13.7 These Sale Terms, together with any document expressly referred to within their provisions, contains the entire agreement between the parties relating to the subject matter covered and
supersedes any previous agreements, arrangements, undertakings or proposals, written or oral, between the parties in relation to such matters or any statements made by any person, including any of employees or agents of the Service Provider.

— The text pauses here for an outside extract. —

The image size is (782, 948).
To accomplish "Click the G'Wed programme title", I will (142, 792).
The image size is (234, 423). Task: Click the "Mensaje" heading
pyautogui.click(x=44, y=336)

Save for fraud or fraudulent misrepresentation, the Service Provider shall have no liability for any such representation being untrue or misleading.
13.8 The Service Provider will not be in breach of these Sale Terms or otherwise liable for any delay in performance to the extent that any delay or failure is due to circumstances beyond its reasonable control, including acts of god, strikes, lock-outs, any law or any action taken by a government or public authority and other industrial disputes, breakdown of systems or network access, flood, fire, explosion or accident.
13.9 In these Sale Terms:
13.9.1 a reference to a User means any individual who uses the Service and/or the Marketplace either as a Seller or a Buyer (as applicable);
13.9.2 references to defined terms shall have the same meaning as defined within the User Terms, the Listing Terms and the Purchase Terms
13.9.3 reference to a Clause is to a Clause of these Sale Terms, unless the context requires otherwise;
13.9.4 a reference to one gender includes a reference to the other gender;
13.9.5 words in the singular include the plural and in the plural include the singular;
13.9.6 a reference to a person, business and/or individual includes in each case an incorporated or unincorporated body (as the context may permit);
13.9.7 a reference to a statute or statutory provision is a reference to it as it is in force for the time being taking account of any amendment, extension, or re-enactment and includes any subordinate legislation for the time being in force made under it;
13.9.8 unless the context otherwise requires, the words including and include and words of similar effect shall not be deemed to limit the general effect of the words which precede them;
13.9.9 the headings in these Sale Terms are for ease of reference only and shall not affect their construction or interpretation; and
13.9.10 any reference to an English legal term for any action, remedy, method of judicial proceeding, legal document, legal status, court, official or any legal concept or thing shall, in respect of any jurisdiction other than England, be deemed to include a reference to that which most nearly approximates to the English legal term in that jurisdiction.
14.1 Any notice or other communication given to a Party under or in connection with a Sale Contract shall be in writing and shall be sent by email as follows:
14.1.1 in the case of the Service Provider, to [email protected]; and
14.1.2 in the case of a User, to the email address provided by such User on registering on
the Marketplace (as updated via the Marketplace from time to time).
14.2 Any notice or communication shall be deemed to have been received 24 hours following the
time at which the relevant email is sent.
14.3 This Clause 14 does not apply to the service of any proceedings or other documents in any legal action or, where applicable, any arbitration or other method of dispute resolution.
15 Governing law and jurisdiction
15.1 A Sale Contract and any dispute or claim arising out of or in connection with it or its subject matter or formation (including non-contractual disputes or claims) shall be governed by and construed in accordance with the laws of England.
15.2 Each Party irrevocably agrees that the courts of England shall have exclusive jurisdiction to settle any dispute or claim (including non-contractual disputes or claims) to which the Service Provider is party arising out of or in connection with a Sale Contract or its subject matter or formation.